## Aim of the task
Pull every line containing the word "item" out of the material below.

## Supplied material
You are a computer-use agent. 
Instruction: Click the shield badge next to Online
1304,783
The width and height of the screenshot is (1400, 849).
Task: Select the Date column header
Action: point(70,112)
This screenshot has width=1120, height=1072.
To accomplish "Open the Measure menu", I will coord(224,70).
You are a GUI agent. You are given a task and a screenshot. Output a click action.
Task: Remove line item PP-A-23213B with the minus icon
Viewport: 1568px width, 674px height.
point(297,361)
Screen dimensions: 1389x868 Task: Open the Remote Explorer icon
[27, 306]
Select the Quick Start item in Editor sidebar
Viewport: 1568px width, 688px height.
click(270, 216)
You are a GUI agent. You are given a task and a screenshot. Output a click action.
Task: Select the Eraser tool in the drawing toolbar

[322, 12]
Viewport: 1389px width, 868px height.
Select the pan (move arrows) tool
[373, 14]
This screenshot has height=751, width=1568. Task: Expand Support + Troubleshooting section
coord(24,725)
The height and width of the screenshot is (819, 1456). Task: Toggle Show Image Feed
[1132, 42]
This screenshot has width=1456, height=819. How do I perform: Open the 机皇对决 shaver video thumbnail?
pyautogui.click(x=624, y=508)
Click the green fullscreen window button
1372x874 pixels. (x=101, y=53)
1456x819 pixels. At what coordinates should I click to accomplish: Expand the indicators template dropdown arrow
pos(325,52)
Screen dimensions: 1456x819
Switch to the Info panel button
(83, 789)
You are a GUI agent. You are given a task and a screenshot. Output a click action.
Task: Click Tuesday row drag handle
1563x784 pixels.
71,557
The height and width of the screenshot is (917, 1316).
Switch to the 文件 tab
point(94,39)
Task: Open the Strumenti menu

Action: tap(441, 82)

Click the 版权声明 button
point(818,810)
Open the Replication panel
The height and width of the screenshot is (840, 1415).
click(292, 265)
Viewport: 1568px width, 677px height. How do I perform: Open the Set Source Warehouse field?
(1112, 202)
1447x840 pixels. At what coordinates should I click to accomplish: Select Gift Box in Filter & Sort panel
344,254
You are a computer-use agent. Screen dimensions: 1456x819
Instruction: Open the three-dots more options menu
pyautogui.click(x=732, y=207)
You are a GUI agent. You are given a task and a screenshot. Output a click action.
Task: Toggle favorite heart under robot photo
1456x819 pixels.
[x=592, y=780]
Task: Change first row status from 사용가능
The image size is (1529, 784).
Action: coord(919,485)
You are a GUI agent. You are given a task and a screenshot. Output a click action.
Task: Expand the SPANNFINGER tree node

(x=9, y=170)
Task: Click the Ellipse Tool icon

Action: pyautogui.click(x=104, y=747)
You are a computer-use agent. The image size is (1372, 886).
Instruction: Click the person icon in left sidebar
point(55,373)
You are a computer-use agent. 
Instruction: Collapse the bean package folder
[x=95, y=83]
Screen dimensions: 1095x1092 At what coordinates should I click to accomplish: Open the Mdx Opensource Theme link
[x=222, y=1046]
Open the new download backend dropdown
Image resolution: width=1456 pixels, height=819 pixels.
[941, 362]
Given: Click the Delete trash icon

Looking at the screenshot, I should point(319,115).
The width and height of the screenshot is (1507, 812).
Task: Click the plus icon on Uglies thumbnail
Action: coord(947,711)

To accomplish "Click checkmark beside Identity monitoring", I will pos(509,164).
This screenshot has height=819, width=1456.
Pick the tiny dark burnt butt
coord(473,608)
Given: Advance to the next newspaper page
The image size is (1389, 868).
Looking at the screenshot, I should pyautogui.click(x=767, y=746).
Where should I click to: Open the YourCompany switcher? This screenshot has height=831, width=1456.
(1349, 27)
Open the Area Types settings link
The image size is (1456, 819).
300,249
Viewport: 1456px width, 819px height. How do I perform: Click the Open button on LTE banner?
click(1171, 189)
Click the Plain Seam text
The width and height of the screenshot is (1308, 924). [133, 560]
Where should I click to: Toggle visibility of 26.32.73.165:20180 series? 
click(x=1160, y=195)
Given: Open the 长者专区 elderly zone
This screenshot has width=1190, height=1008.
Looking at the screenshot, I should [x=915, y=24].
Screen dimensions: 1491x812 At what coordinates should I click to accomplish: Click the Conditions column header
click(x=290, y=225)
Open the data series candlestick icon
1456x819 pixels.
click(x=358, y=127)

## Your solution
Task: Remove line item PP-A-23213B with the minus icon
Select the Quick Start item in Editor sidebar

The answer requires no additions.